Reverse £600m reduction to schools improvement grant, councils argue

Councils are calling on the government to reverse the proposed £600 million reduction to the Education Services Grant.

The Local Government Association (LGA) says that the money should be used to maintain improvement capacity within the schools system, which will be beneficial to both council-maintained schools and academies.

According to the LGA, there isn’t capacity within the system to withdraw funding and the proposed reduction will ‘leave councils with little resource to perform their statutory duties’, which includes education welfare, school improvement, admissions, exam validation and recruitment.

The LGA claims that support available through Teaching School Alliances, multi-academy trusts and Regional Schools Commissioners is not yet geographically comprehensive and does not have the same 'track record of success' as council school improvement oversight.

Richard Watts, chair of the LGA's children and young people board, said: “The government has been clear that councils will have a continuing role in school place planning, school admissions and protecting the needs of the most vulnerable children, including those with Special Educational Needs and Disabilities. Councils need sufficient funding and powers to discharge these vital responsibilities.

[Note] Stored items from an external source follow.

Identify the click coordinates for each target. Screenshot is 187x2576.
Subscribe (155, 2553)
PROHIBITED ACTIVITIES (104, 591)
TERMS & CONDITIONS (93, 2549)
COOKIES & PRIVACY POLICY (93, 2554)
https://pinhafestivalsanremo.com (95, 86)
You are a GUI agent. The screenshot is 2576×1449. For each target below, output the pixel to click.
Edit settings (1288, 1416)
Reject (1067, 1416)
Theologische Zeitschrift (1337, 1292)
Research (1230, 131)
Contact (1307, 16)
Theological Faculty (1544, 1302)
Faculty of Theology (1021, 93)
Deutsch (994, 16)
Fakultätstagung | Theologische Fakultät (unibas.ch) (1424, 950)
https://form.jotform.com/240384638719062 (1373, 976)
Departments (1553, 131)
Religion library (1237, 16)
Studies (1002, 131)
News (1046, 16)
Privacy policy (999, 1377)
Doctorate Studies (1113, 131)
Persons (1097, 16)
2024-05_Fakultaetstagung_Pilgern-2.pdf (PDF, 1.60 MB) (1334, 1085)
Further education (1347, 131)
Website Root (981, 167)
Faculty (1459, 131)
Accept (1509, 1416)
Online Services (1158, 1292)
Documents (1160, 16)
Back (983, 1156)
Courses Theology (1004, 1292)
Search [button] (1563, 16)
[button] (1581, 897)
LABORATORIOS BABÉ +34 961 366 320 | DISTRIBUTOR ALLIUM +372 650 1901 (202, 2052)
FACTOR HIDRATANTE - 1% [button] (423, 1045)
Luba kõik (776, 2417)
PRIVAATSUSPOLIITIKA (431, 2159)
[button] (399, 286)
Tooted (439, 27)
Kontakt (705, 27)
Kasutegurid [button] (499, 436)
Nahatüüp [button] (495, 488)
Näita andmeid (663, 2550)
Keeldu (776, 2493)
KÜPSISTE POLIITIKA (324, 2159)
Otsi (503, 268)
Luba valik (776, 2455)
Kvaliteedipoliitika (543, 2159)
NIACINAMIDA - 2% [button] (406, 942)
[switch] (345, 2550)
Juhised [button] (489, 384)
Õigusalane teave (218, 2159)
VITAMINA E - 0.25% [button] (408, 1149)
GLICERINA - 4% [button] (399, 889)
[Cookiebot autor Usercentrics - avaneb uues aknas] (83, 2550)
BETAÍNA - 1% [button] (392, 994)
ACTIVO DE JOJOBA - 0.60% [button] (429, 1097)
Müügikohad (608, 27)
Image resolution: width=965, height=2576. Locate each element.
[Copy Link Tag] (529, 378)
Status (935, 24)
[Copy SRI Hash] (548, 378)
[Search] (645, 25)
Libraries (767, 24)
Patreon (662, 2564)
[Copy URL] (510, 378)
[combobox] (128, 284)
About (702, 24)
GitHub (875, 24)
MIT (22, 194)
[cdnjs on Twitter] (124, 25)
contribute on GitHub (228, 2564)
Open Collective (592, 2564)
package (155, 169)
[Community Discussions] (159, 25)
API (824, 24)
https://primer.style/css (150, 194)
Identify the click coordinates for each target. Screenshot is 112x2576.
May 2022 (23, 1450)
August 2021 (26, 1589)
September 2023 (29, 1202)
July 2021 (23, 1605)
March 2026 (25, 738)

"This includes reserve powers in support of their place planning and vulnerable pupil responsibilities to direct schools of all types, if voluntary agreement cannot be reached.

"We do not believe there is capacity within the system to withdraw funding and powers for councils to support school improvement and hold schools to account in August 2017 as currently planned by the government.

"The £600 million proposed cut to the Education Services Grant should be reversed to maintain improvement capacity within the schools system. This will benefit both council-maintained schools and academies."